Synthesis, Characterization, and Properties of Binuclear Gold(I) Phosphine Alkynyl Complexes

Reactions of gold salts with various π-conjugated dialkynes have led to two homologous series of binuclear alkynylgold(I) complexes, linear rigid-rod Cy₃PAu−C≡C−(CHCH)_n−C≡C−AuPCy₃ (n = 1−3, all-trans) (2a−c) and photochromic LAu−C≡C−DTE−C≡C−AuL (DTE = 1,2-di(2-methylthien-3-yl)cyclopentene or 1,2-di(2-methylthien-3-yl)-3,3,4,4,5,5-hexafluorocyclopentene) (L = PCy₃, tricyclohexylphosphine or PPh₃, triphenylphosphine) (4a−d). The photophysical properties of these complexes have been investigated. The emission spectra exhibited a progressive red-shift with increasing length of the bridge between the two Au(I) in the linear metal complexes 2. Photochromic alkynylgold(I) complexes 4 also exhibited fluorescence properties, and the emission wavelength was found to change upon variation of the dithienylethene (DTE) linkers as well as of the auxiliary phosphine ligands.
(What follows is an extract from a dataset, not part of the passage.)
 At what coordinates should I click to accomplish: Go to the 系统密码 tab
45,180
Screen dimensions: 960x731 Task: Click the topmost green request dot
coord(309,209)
It is revealed that the binuclear alkynylgold complexes with DTE units show photochromic behavior and that the efficiencies of the photochromic processes and conversions from the open- to the closed-ring isomers in the photostationary state (PSS) are greatly improved upon the introduction of gold. The photochromic process was also found to show complete reversibility, with restoration of the luminescence and NMR signals upon exposure to visible light.